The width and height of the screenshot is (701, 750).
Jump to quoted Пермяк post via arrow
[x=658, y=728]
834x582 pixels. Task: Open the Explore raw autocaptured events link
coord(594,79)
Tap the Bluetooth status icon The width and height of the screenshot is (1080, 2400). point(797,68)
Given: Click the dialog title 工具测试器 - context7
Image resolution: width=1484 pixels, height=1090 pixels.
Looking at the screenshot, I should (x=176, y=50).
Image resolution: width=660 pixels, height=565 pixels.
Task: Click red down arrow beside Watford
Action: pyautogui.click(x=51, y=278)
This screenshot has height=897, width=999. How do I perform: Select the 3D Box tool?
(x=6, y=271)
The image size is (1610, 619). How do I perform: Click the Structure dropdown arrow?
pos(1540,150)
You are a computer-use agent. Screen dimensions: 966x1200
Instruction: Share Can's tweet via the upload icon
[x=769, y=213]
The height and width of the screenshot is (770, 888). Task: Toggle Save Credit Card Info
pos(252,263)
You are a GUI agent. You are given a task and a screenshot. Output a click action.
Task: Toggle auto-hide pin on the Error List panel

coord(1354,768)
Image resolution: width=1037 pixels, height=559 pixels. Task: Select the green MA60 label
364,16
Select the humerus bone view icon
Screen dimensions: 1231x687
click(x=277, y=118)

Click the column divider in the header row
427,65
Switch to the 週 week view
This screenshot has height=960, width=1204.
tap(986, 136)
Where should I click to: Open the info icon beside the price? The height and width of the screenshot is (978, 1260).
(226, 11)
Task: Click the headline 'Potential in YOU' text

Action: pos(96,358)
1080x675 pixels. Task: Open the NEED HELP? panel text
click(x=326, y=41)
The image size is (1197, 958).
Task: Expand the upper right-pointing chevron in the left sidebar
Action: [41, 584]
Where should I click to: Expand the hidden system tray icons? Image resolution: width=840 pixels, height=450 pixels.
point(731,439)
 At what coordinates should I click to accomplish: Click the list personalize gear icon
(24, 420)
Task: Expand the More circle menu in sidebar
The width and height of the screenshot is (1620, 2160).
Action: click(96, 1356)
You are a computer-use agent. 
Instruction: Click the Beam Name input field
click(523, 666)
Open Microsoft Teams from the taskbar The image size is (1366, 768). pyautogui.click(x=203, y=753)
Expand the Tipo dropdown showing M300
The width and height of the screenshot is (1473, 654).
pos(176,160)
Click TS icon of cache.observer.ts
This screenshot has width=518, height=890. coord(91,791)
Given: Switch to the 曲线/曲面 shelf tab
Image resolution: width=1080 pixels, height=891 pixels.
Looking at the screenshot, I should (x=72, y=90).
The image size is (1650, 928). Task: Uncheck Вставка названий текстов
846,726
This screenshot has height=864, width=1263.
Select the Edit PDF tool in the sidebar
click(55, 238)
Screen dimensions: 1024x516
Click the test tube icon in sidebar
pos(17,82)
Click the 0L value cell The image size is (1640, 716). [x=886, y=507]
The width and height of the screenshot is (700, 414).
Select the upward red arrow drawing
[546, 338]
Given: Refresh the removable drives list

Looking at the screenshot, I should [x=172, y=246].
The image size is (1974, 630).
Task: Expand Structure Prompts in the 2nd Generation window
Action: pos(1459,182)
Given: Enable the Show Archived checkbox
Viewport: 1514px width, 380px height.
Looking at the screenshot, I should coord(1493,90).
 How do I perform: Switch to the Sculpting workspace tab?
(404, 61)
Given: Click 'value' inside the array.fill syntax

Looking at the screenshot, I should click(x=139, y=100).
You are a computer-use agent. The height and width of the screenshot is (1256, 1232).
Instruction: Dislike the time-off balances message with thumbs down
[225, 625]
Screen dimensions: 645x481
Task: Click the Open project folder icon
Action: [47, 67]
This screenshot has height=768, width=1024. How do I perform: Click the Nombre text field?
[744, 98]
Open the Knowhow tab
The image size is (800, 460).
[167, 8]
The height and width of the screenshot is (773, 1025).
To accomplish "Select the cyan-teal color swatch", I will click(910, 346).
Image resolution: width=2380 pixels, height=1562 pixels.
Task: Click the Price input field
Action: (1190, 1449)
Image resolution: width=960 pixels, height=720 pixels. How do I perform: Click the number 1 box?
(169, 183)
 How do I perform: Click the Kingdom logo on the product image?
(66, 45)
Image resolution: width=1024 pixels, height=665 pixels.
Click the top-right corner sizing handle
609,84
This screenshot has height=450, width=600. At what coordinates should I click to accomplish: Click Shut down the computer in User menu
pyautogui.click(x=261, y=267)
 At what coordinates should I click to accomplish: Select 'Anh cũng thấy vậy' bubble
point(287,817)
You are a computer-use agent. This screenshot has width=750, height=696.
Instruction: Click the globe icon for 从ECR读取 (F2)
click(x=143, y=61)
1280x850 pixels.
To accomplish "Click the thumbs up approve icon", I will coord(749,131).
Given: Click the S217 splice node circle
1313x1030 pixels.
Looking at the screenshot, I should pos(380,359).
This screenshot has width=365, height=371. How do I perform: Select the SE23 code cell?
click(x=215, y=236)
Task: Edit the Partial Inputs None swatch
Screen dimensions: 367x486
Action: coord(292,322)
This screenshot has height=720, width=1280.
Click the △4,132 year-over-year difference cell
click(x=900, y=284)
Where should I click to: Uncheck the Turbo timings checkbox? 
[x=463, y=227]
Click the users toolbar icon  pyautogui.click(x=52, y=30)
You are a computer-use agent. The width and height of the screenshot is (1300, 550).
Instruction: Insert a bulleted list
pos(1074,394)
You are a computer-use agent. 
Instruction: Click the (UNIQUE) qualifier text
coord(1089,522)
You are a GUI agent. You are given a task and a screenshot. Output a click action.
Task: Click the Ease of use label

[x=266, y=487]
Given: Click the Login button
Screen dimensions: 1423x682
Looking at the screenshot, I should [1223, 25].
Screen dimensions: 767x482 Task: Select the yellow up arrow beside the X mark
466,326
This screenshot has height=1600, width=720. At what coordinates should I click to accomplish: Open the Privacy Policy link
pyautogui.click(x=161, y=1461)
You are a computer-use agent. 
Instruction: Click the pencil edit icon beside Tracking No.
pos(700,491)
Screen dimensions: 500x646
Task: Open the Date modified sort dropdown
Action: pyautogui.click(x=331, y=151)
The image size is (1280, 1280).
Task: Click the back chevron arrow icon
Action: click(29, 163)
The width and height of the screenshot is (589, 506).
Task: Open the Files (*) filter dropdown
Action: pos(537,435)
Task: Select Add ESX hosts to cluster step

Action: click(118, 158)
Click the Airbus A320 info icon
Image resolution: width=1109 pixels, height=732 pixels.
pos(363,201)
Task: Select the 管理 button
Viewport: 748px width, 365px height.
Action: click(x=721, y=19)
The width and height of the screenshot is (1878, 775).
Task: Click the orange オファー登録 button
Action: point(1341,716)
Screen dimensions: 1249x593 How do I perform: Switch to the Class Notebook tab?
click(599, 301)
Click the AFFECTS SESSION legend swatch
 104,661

EXERCISE OBJECTIVE: Which of the lines above contain "circle"? Return them all.

ANSWER:
Task: Expand the More circle menu in sidebar
Given: Click the S217 splice node circle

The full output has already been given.